To date, the Arkansas Oil and Gas Commission has issued more than 38,000 permits to drill for oil, gas and brine wells in the state.
“Hanna has found a niche in the Middle Atoka area of the Basin [largely in Logan and Yell counties],” said Charlie Wohlford, owner of Wolf Exploration in Fort Smith and former president of Thomas C. Mueller Inc., an exploration company that sold to XTO Energy in March. Mueller had about 100,000 acres under lease in the Arkoma Basin.
“Gaining access to land and the maturity of the basin limit the number of prospects you can generate,” Wohlford said.
The basin is broken into shallow wells where the key formations are about 2,000 to 2,500 feet deep, he said. The Fairway area of the basin has wells that are 4,000 to 6,000 feet deep. The Middle Atoka region, where Hanna drills, has wells that range from 6,000 to 8,000 feet. Cost-effectiveness varies in different areas.
Wohlford said, for example, there are areas in the Middle Atoka where it will take seven to 12 days to drill a 7,000-foot well.
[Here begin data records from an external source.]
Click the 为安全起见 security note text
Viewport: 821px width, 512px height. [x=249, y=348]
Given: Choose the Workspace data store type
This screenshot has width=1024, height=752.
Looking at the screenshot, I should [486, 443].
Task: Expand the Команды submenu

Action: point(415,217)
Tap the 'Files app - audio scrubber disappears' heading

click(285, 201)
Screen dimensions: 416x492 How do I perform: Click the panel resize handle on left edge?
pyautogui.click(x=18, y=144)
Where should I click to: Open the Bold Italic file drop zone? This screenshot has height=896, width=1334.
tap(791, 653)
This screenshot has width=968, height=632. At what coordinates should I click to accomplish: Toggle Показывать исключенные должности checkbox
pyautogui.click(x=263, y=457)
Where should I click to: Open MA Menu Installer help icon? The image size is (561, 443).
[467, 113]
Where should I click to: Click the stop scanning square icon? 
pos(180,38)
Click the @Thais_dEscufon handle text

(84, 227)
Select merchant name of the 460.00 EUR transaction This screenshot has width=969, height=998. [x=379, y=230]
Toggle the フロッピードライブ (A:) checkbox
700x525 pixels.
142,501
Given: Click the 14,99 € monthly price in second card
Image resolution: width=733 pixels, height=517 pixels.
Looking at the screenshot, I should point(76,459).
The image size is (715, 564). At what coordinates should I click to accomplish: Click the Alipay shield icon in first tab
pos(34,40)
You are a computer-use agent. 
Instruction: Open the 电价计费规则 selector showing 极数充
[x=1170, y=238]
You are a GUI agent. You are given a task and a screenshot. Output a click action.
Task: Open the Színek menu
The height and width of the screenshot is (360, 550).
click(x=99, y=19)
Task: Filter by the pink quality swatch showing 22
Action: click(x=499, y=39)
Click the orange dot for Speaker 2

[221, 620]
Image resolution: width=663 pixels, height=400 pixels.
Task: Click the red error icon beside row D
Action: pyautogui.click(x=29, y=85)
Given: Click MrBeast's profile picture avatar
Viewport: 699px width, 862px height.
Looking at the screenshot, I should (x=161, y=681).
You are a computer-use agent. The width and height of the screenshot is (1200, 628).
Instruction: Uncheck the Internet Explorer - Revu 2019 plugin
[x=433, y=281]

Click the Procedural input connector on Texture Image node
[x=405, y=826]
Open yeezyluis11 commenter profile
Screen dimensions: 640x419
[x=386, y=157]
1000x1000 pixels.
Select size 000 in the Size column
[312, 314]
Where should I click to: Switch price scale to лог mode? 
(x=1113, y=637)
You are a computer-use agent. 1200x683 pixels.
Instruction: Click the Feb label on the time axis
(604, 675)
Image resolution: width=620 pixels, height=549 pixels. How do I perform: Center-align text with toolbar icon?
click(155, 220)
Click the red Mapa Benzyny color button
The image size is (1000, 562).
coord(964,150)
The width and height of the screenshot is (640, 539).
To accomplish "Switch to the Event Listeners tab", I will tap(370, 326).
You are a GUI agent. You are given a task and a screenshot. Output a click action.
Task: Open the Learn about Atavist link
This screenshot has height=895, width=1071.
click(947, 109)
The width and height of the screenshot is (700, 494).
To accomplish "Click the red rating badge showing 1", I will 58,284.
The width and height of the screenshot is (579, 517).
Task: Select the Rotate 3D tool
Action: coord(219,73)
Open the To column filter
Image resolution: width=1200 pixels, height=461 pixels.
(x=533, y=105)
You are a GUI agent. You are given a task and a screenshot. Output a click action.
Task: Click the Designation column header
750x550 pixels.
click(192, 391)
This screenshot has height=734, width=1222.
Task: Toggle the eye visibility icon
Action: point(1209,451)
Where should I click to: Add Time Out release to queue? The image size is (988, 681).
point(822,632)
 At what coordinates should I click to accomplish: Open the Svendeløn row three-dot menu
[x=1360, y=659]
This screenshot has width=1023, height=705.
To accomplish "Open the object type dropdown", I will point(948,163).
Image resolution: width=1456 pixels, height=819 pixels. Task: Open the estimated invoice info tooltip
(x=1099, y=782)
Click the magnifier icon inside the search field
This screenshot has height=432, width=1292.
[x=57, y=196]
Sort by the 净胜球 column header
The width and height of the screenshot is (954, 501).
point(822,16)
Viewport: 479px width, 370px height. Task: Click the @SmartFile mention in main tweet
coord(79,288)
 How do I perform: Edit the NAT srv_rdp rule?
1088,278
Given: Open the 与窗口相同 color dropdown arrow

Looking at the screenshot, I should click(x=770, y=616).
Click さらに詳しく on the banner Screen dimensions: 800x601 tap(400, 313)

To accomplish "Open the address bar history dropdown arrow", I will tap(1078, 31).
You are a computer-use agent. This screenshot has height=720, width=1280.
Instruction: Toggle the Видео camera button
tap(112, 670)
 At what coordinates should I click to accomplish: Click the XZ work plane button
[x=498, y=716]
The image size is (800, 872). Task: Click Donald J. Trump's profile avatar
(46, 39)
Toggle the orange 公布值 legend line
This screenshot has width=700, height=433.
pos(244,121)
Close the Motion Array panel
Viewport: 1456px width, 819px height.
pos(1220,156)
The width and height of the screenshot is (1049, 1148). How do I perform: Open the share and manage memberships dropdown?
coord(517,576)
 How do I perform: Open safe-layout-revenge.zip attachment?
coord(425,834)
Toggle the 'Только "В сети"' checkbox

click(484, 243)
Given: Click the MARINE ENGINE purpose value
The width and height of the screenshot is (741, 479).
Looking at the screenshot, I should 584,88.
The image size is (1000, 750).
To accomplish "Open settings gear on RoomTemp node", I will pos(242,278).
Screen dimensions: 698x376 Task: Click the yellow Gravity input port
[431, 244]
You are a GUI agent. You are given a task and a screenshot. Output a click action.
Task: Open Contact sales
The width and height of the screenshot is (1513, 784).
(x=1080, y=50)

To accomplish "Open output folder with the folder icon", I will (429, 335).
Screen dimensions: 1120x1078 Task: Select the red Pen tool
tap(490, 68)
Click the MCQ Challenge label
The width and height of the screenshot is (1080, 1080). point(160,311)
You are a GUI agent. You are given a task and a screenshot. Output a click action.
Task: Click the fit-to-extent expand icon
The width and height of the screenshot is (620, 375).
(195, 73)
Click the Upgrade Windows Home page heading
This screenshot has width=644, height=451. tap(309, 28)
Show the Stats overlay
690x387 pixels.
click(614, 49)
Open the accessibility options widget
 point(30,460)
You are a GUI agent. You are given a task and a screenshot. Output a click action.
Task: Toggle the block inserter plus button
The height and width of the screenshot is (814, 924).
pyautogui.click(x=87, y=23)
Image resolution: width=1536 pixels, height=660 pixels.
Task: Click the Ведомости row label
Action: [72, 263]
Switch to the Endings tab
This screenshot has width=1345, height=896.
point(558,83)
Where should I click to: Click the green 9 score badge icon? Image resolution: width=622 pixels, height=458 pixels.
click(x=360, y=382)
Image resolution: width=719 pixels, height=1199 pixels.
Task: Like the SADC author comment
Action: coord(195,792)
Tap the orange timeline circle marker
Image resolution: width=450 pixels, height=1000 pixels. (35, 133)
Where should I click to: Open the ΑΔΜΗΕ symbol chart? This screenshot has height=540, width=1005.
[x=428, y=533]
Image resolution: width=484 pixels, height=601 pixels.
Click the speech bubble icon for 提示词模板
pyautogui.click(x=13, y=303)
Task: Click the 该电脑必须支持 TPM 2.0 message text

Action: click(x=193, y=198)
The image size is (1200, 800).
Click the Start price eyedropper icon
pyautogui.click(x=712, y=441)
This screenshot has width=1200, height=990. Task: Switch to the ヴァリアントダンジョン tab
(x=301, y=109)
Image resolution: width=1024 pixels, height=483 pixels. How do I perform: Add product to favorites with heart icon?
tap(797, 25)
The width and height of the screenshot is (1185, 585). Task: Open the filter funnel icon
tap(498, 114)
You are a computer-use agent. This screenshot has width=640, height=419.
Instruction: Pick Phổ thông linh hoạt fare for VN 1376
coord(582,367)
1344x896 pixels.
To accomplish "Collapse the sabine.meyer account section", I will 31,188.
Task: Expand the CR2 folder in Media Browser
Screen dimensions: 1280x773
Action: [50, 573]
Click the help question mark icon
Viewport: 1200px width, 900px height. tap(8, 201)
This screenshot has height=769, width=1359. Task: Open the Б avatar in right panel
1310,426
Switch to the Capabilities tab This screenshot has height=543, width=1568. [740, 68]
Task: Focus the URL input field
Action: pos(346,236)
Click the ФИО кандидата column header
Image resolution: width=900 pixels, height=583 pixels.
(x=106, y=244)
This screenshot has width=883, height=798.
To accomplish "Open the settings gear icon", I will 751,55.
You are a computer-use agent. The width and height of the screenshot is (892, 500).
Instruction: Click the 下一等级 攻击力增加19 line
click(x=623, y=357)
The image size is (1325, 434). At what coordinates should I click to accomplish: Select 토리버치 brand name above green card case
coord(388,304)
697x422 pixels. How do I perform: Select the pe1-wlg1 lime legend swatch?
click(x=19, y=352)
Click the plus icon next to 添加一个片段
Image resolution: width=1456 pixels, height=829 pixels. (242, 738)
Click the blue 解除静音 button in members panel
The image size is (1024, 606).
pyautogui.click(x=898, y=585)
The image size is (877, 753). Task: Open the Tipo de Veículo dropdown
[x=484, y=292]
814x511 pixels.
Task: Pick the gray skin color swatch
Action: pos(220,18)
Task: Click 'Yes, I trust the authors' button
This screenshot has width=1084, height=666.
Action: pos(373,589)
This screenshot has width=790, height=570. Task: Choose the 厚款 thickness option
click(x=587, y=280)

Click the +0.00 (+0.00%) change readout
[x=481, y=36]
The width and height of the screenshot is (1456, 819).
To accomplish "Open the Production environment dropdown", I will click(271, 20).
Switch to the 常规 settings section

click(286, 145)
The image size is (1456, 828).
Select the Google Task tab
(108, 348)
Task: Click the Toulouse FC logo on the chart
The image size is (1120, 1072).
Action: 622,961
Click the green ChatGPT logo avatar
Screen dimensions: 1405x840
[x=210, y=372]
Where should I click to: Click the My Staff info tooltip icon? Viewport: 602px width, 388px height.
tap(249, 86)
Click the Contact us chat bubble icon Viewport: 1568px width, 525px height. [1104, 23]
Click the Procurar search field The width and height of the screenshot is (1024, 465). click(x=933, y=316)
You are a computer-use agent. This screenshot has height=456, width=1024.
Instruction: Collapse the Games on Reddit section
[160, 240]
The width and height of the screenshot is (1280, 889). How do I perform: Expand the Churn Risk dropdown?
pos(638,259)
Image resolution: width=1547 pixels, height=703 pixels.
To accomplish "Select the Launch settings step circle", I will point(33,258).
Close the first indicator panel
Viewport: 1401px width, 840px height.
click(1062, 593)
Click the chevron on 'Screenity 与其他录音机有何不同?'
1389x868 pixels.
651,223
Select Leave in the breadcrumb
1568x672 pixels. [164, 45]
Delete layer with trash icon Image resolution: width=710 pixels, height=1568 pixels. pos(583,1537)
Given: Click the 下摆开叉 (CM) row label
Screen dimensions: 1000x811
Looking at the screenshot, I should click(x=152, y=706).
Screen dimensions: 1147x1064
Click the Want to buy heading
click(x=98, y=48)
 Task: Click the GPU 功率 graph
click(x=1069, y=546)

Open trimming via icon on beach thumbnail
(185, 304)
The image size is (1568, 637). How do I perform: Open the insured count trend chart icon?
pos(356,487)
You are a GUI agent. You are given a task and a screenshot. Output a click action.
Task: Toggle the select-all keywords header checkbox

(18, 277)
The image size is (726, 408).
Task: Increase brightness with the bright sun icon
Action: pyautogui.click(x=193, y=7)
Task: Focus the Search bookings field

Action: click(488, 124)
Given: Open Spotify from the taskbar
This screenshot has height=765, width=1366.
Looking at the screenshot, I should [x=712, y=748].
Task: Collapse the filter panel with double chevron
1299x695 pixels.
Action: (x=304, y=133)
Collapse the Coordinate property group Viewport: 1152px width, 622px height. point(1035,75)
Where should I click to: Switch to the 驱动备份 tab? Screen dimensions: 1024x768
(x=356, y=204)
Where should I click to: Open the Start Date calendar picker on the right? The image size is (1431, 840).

Even though the wells are shallower in the Fairway, it will take longer to drill due to the nature of the site.
“Your drilling days are directly proportional to cost,” Wohlford said. “What equalizes things is that the reserve potential in the Fairway is normally higher than in the Middle Atoka play.”
Future Production
A decade ago, natural gas was selling for $2 per thousand cubic feet, and now it’s more like $6 per thousand cubic feet, Robbins said.
“Now, with the higher-price environment we’ve been able to spread out a bit and explore more efficiently,” Robbins said.
Selling gas has gone from a long-term contract business to marketing the product by the day or even hourly, he said.
Ed Retchford, geology supervisor for the Arkansas Geological Commission, said the “hot” prospect in the Arkoma Basin right now is the Fayetteville Shale play being pursued by the exploration division of Southwestern Energy Co.
“They are looking at an entirely different unconventional target for gas production,” Retchford said. “It lies underneath the Pennsylvanian section that has produced for the last 100 years.”
To date, Southwestern has drilled 16 wells in its Fayetteville Shale play and plans to drill 160 to 170 wells in Fayetteville Shale in 2005. That’s compared to the 86 it plans to drill in the rest of the Arkoma Basin.
“It may add significant value to our land leases in other areas of the basin,” Robbins said.
Retchford said the prospect isn’t without problems, namely less pipeline infrastructure in that area of the basin (eastern). Even though a shale well is drilled at about half the depth of a typical sandstone well, the drilling requires tighter spacing because shale is a tighter rock with less permeability and porosity, Retchford said.